The pregnancy and perinatal period is a stage in a woman’s life when the risk of mental disorders increases several times . Mental disorders may appear as the only episode closely related to pregnancy, occurring perinatally, the first episode of an incipient disease process, or recurrence of chronic disorders .
Many researchers pay more attention to the subjective manifestations of childbirth stress while underestimating the objective exponents of pregnancy stress. The stress experienced by a pregnant woman can have different forms - acute, caused by a sudden major life change, or chronic. A stressor is any factor (event) that causes psychological or physiological stress, e.g. noise, heat, loss of a job, death of a close person. A stressor can also be a positive situation, such as getting married or becoming pregnant. Studies have shown a positive correlation between the impact of prenatal stress and an increased risk of depression in postnatal life. A link between chronic stress in pregnant women and the development of eating behaviour in their children has also been observed .

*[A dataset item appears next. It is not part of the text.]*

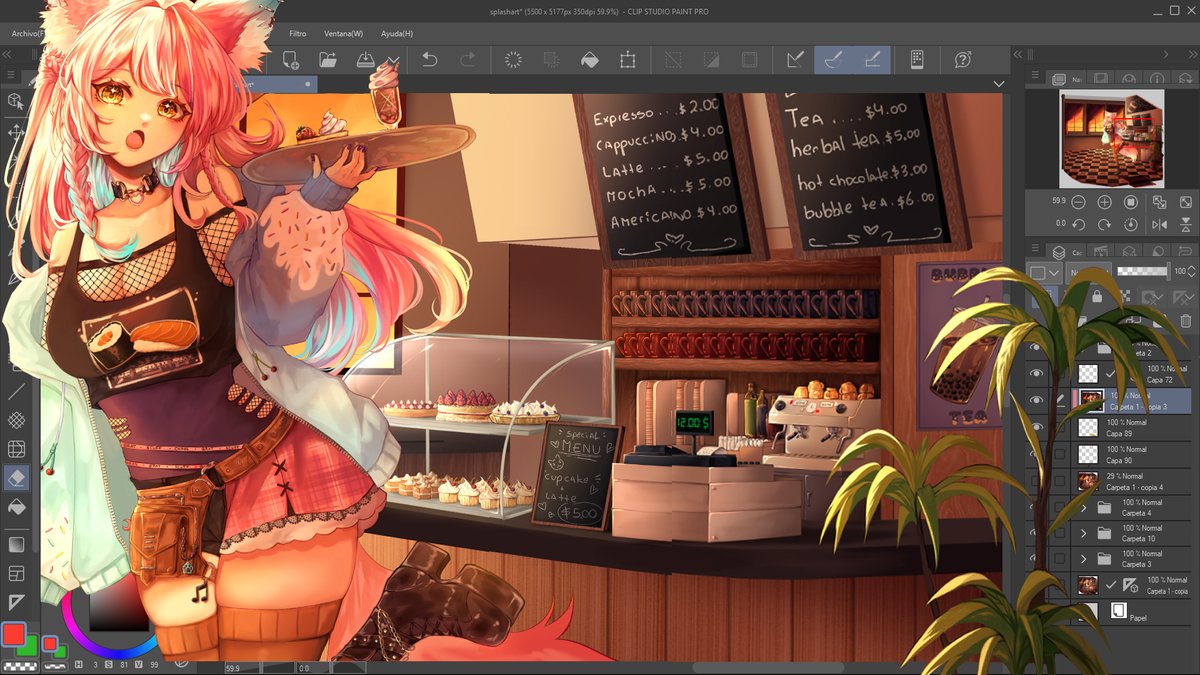This screenshot has height=675, width=1200.
Task: Open the Filtro menu
Action: click(x=297, y=33)
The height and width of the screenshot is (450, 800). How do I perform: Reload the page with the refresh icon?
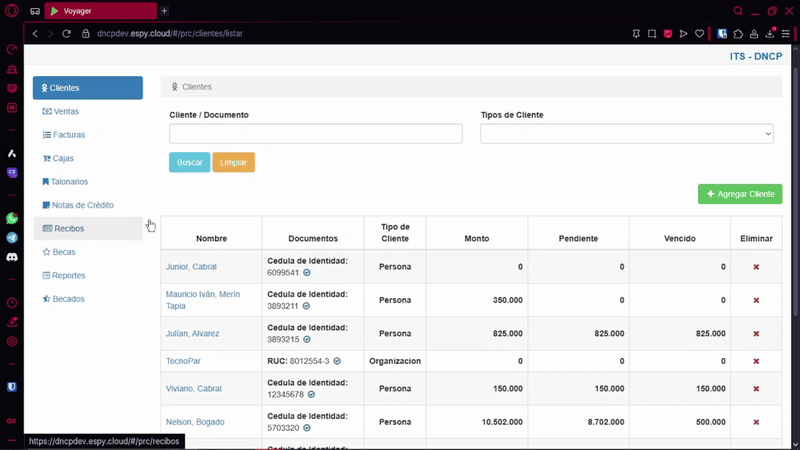(67, 33)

Women who are neurotic, hypersensitive, have a pessimistic view of the world and themselves, are anxious, or perfectionist is more likely to experience pregnancy and postnatal mood disorders. Sometimes, a woman who is lost and anxious if she is not very in touch with her emotions may not notice or deny that she is experiencing something difficult. It can also happen that the young mother thinks that her behaviour is the norm and that she cannot change the situation. The more a woman tries to hide her emotional state, the more difficult it becomes. Such attempts to cope with pregnancy or childbirth stress can result in increased tension and symptoms of anxiety, irritability, or low mood. The reaction mechanisms triggered in a stressful situation in the mother have a multidirectional effect on the foetus. This is due to the ease of transplacental passage of hormones such as adrenaline and cortisol, secreted in large quantities into the mother’s bloodstream during stress. These induce similar feelings in the child as in the mother, so the effects of chronic stress in the mother significantly impact the quality and length of life of their offspring .

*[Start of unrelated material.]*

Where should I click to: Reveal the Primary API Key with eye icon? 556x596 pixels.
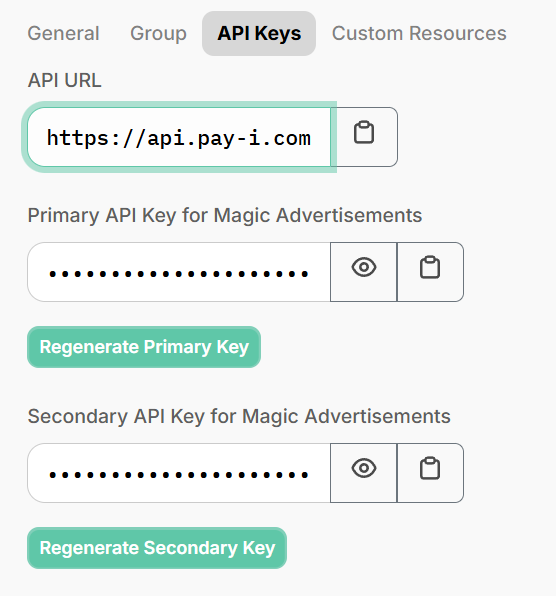[x=364, y=272]
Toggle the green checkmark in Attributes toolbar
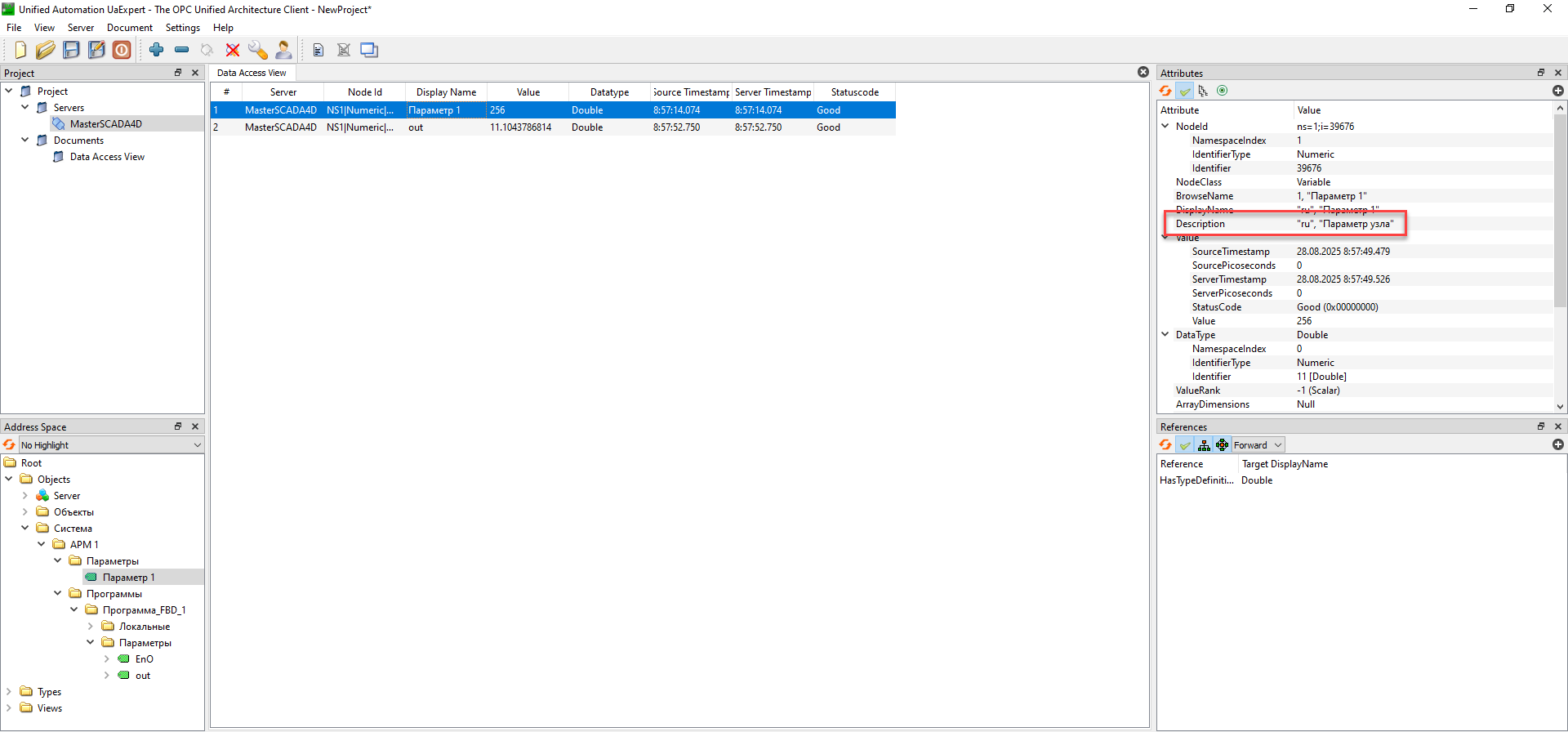Screen dimensions: 1568x732 (x=1184, y=91)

Hormonal changes during pregnancy can contribute to the deterioration of a woman’s mental health. The most frequent disorders concern the emotional sphere and occur in mood swings, a tendency to irritability, anxiety, sleep disorders.
Gestational depression is a depressive disorder that begins during pregnancy. It often precedes the onset of postpartum depression. According to Kembra and Ornoy, it affects 7.4% of women in the first trimester of pregnancy and 12.0-12.8% in the second and third trimesters . Pregnancy can lead to a recurrence of symptoms, exacerbating an already existing disorder or triggering a first depressive episode [21,22].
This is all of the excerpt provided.